= XTDT unmanned vehicles =

Chinese unmanned vehicles

XTDT unmanned vehicles are uncrewed vehicles developed in the People's Republic of China (PRC) by Xi'an Tianhe Defense Technology Co. Ltd. (XTDT, 西安天和海防智能科技), most of which are in service with various Chinese governmental agencies/departments, and government-owned enterprises, as well as Chinese military.

==China Shadowless AUVs==
China Shadowless (Zhong-Guo-Wu-Ying, 中国无影) autonomous underwater vehicle (AUV) is a family of very little known unmanned underwater vehicle (UUV) jointly developed in the People's Republic of China (PRC) by Northwestern Polytechnical University (NPU) and XTDT.

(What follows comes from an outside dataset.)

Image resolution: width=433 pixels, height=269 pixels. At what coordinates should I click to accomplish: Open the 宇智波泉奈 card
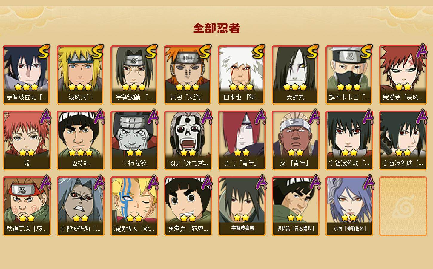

China Shadowless AUV is developed under the Deep sea Submersible Technology and Equipment project of the 863 Program,
 and started in 2010, with NPU assigned as the general designer. After more than half a decade, development was completed,
and the series production was handled by XTDT for better efficiency. All models of China Shadowless AUV adopts a torpedo-shaped hull, and various in sizes, and are intended for various missions such as underwater inspection, observation, surveying, and military applications such as minesweeping. As of early 2020s, a total of four models have been identified, some has their own derivatives based on their application:
- TH-B010: a micro AUV
- TH-B050: a transportable AUV weighing 50 kg.
- TH-B300: a mini AUV
- TH-B600: a mid-sized AUV
A derivative of TH-B010 designated as TH-B010E is used by the People's Liberation Army Navy (PLAN) both as a disposable anti-submarine training drone, and an underwater decoy launched by submarines for distract incoming torpedoes. TH-B050 also have a derivative designated as TH-B050R.

==Hull cleaning robot==
Hull cleaning robot is an unmanned vehicle developed by XTDT, and it is designed to replace divers to clean the hulls of ships, such as rid of salt, rust, and marine animals attached to the hulls of the ships.
 In addition to replace manual cleaning, Hull Cleaning Robot is also designed to perform other manual tasks such as painting, inspection, and sanding.